El presidente de Rusia, Vladimir Putin, propuso un alto el fuego en Ucrania para el próximo 9 de mayo, fecha en la que el país conmemora el Día de la Victoria, una de sus celebraciones más importantes por el triunfo soviético en la Segunda Guerra Mundial. La iniciativa tendría una duración limitada y busca coincidir con los actos oficiales y desfiles militares.
La propuesta se da en medio de un conflicto que no ha mostrado señales claras de desescalada, por lo que el anuncio ha sido interpretado más como un gesto político que como un avance real hacia la paz.

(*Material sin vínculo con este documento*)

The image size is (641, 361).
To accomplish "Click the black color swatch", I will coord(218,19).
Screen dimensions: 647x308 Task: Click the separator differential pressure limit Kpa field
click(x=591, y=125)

Desde Moscú, se planteó como una medida humanitaria temporal, aunque sin compromisos de largo plazo.
Por su parte, Ucrania ha respondido con cautela, insistiendo en que cualquier cese al fuego debe ser completo y no condicionado, además de ir acompañado de garantías concretas que eviten nuevas ofensivas una vez concluido el periodo propuesto.
El contexto en el que surge esta iniciativa sigue marcado por enfrentamientos constantes, ataques en distintas regiones y una tensión internacional que no cede. Mientras tanto, la posibilidad de una tregua breve pone sobre la mesa el contraste entre los gestos simbólicos y la falta de acuerdos duraderos que detengan la guerra.